[ÉNONCÉ ÉCRIT]:
Poursuivez le texte sur la séparation de deux amants en reprenant juste après sa dernière phrase.

Le qui-vive perpétuel de cette intimité vigilante épuise enfin les dernières forces des deux adversaires. Ils n’ont plus besoin de s’interroger pour deviner leur mutuelle pensée. Ils se disent adieu dans chacun de leurs embrassemens.

Heureux, trois fois heureux ceux qui n’ont pas attendu trop tard pour se deviner, et qui se sont quittés à temps ! car ils ont au moins, pour se consoler pendant le reste de la route, le souvenir du bonheur passé ! Ils peuvent se rappeler dans une amitié durable un amour évanoui. Ils assistent muets aux funérailles de leur enthousiasme et en parlent, sans amertume, comme d’un fils emporté par la guerre.

Mais combien rompent au lieu de dénouer ! combien, s’acharnant à leur amour, bâtissent des haines implacables sur des intimités obstinées !

[ÉCHANTILLON DE DONNÉES]:
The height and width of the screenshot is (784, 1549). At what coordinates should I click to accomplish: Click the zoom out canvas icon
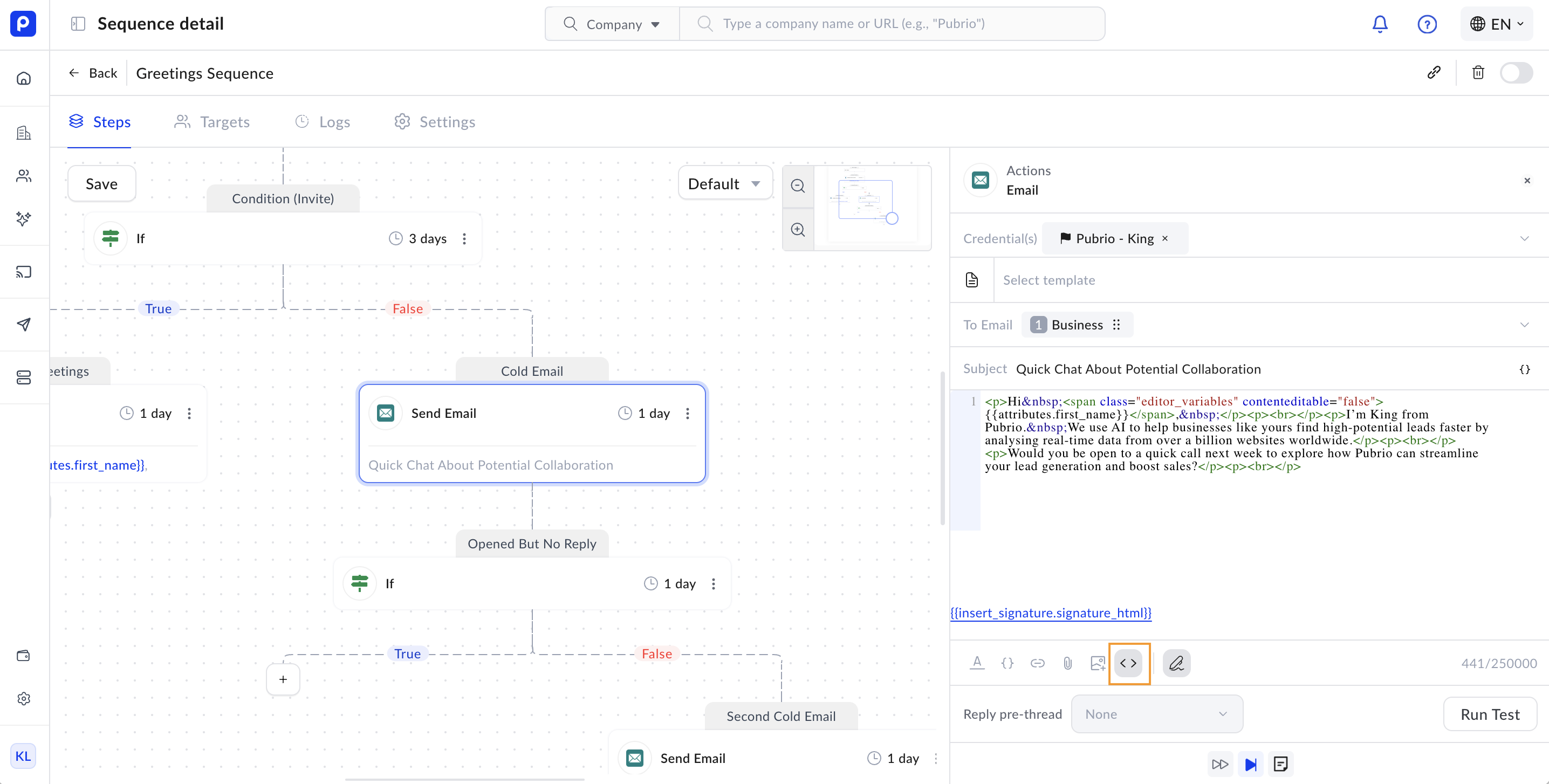(798, 186)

[RÉSULTAT DE LA TÂCHE]:
Si elle se séparait de lui le jour où elle est sûre de son abandon, elle pourrait encore espérer sur la terre des jours sereins et paisibles. Si elle acceptait franchement la destinée qu’elle s’est faite, si elle ouvrait les yeux et mesurait froidement la route parcourue, il y aurait encore pour elle des chances de salut. Mais elle sait qu’elle n’est plus aimée, et elle pardonne. Au lieu de réhabiliter celui qui la trompait, elle devient pour lui un objet de pitié.

S’il aimait une autre femme, s’il s’était laissé prendre à une affection passagère, je concevrais le pardon. Ce serait générosité pure, et la reconnaissance pourrait assurer la fidélité à venir. Mais pardonner l’abandon, pardonner le délaissement qui n’a pas un autre amour pour excuse, pardonner l’hypocrisie, c’est une folie sans remède, c’est s’avilir pour quelques jours de répit, c’est appeler sur soi le mépris, c’est mériter l’oubli.

Or il n’y a pas une de ces austères vérités qui ne soit écrite dans Adolphe en caractères ineffaçables. C’est un livre plein d’enseignemens et de conseils pour ceux qui aiment et qui souffrent. Quand on est jeune, on croit à peine à la moitié de ces conseils. À mesure qu’on vieillit, on s’aperçoit qu’il y en a beaucoup d’oubliés.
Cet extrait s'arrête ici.